5a. That could be a possibility! But it does kind of worry me since he's had a bad appetite for so long. His bad appetite started in spring, but like I said it did clear up since then, but he never fully got back to his old eating habits. He did shed at least once since spring, maybe twice but I'm not sure. Unless he had two separate, benign things causing two different feeding strikes that just barely overlapped, which may be possible.

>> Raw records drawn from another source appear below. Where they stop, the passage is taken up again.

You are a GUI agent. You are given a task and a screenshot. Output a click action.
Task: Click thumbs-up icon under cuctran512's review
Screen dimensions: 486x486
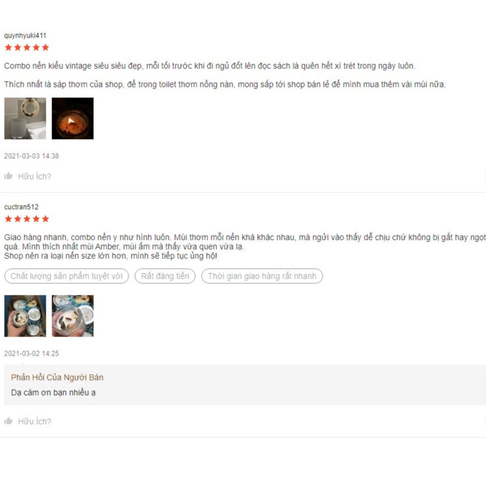tap(8, 421)
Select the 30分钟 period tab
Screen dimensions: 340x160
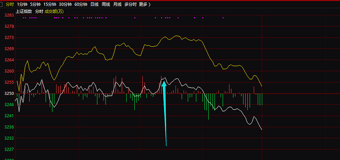click(x=65, y=4)

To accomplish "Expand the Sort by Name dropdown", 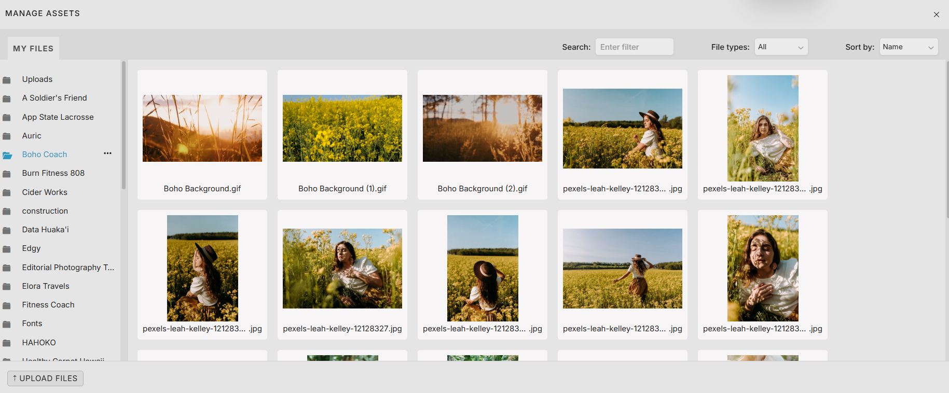I will (908, 47).
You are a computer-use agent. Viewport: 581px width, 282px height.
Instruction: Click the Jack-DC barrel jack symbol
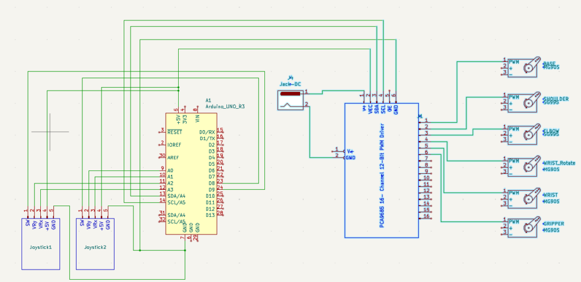290,100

5b. I'm feeding him fuzzie mice currently! So baby ones. Because he's not quite big enough in my opinion to be eating regular mice, but one fuzzie is too small. That's actually one thing I'm worried could be the problem, AKA the fuzzies are so small that Peppermint doesn't recognize them as food/thinks that they're too much work for too little nutrients. But the Jumpers at our local store don't seem any bigger, although we're going to look into it a bit more soon. I've done research on obesity in snakes to make sure I wasn't overfeeding Peppermint (because I am totally capable of doing that LOL that's why, back when he was eating better, I made sure to stick to a rigid schedule and consult the internet based on size/age/ect) and I don't believe he was ever overweight. I can tell since his current feeding strike that he's lost some weight, but I don't believe that he's underweight yet. You can just barely see a little bit of a backbone (I dont really wanna say spine bc you can't see that it's a spine, its just a lil ridge) now and before that wasn't very pronounced, however his body before never bulged out on the side or anything. He was probably on the fatter side before and on the thinner/normal side now, but I'm not sure because different people show different things as a corn snake being overweight/underweight xD all I know is I never saw any overweight snakes that matched him or any underweight ones that match him currently.
Old 08-27-2018, 06:43 PM   #6
as a rule of thumb, a growing snake can eat 10% to 13% body weight per feeding.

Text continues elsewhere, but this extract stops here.